The database contained such private information as the number of cars owned in households and unlisted phone numbers. If nothing else, this episode highlights the incumbent dangers when a government — any government — collects massive amounts of data on its citizens without a compelling and clearly articulated purpose. What, for example, does voter registration have to do with the number of cars one owns?
The Macon Telegraph has the story: "Mexican company officials may face treason charges."
Sunday, 7 December 2003
Ohio moves to block e-voting
The State of Ohio moved to block deployment of e-voting machines last week. The move follows the release of a report [pdf] commissioned by the Secretary of State that revealed serious security flaws. Wired News reports ("Ohio Halts E-Voting Machines") that "some of Ohio's 88 counties still will be using punch-card systems for the 2004 election." Unfortunately, there seems to be no viable alternative.
Thursday, 4 December 2003
Ohio finds flaws in e-voting systems
Earlier this week the State of Ohio joined Maryland and California in criticizing the electronic voting products currently on the market. Ohio's Secretary of State announced the findings of a comprehensive study of several electronic voting systems. (Summary of Findings & Recommendations [pdf], full report [pdf]) The result: 57 potential security risks.

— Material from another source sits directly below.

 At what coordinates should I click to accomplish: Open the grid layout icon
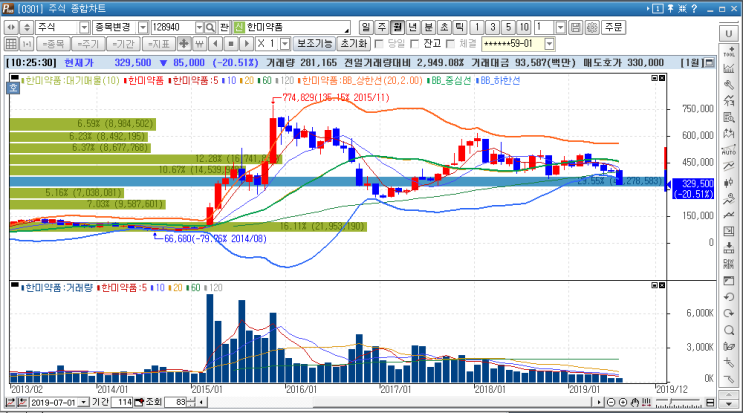11,44
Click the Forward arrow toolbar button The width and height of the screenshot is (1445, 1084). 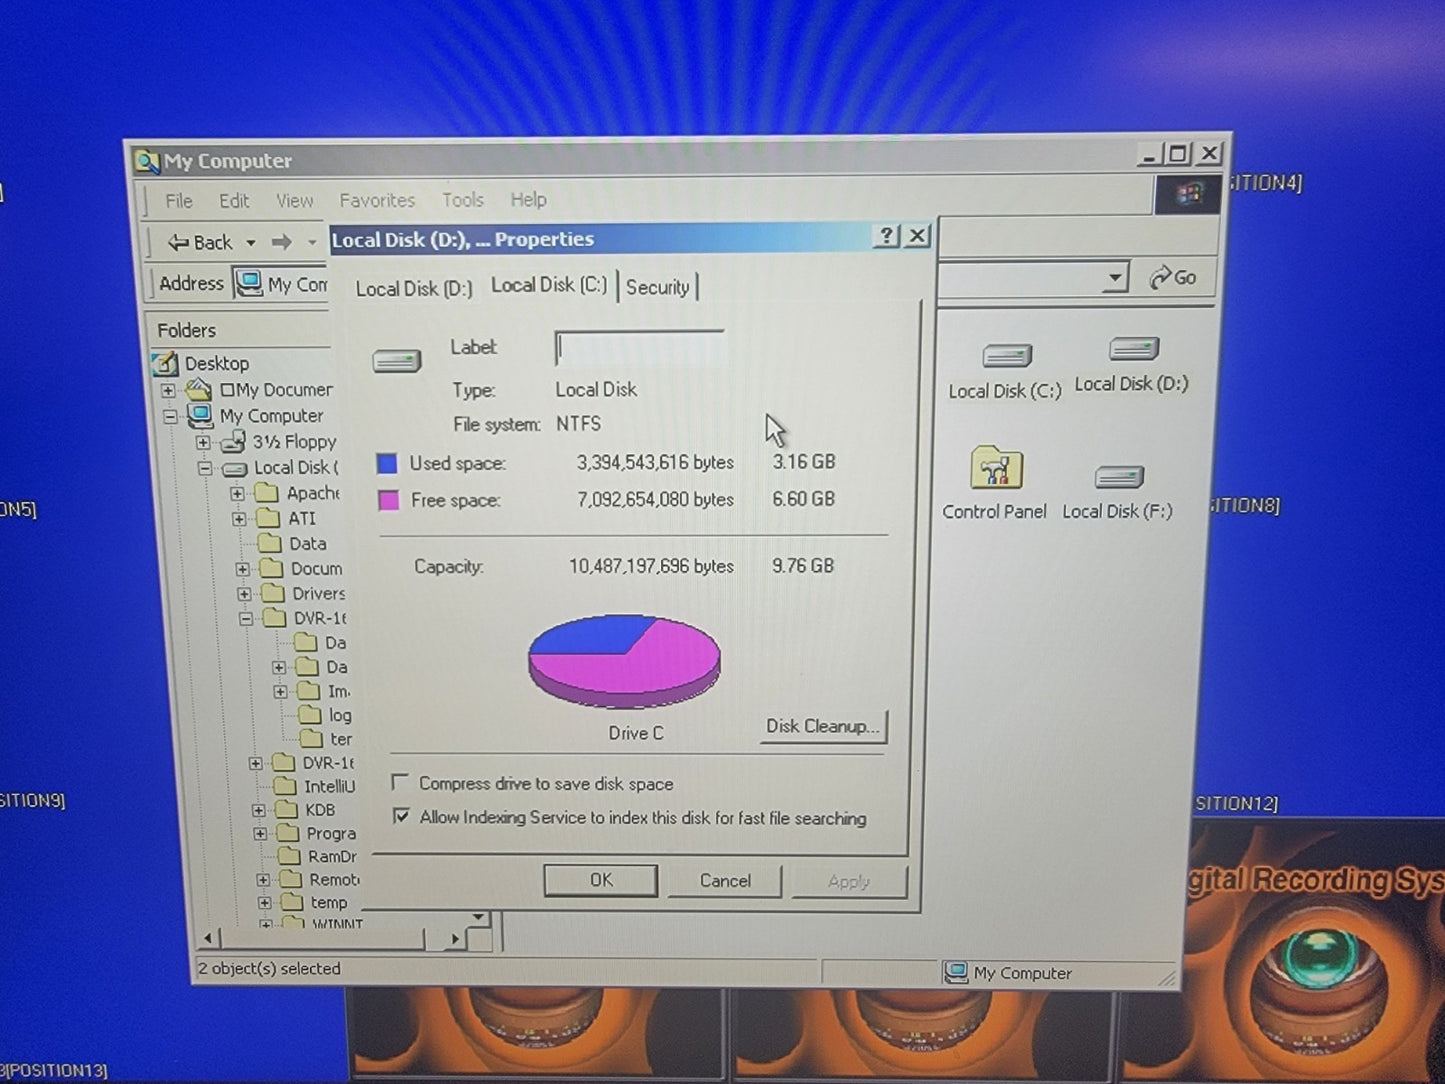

Diebold Election Systems had five high potential risk areas, two medium and eight low potential risk areas. [Election Systems & Software] had one high potential risk area, three medium and 13 low potential risk areas. Hart InterCivic had four high potential risk areas, one medium and five low potential risk areas. Sequoia Election Systems had three high potential risk areas, five medium and seven low potential risk areas. [Hyperlinks added]Thanks go to Ed Felton (Freedom to Tinker) for the heads up.
Johns Hopkins still bars publication of Diebold memos
Derek Slater reports the tribulations of Asheesh Laroia, a student at Johns Hopkins University. Despite never having received a cease & desist letter, JHU cut off access to the memoranda. Even after Laroia informed JHU that Diebold had retreated (1, 2), the university persisted, writing that it "cannot allow its resources to be used in violation of copyright law, whether or not the holder of the copyright (in this case Diebold) plans to prosecute."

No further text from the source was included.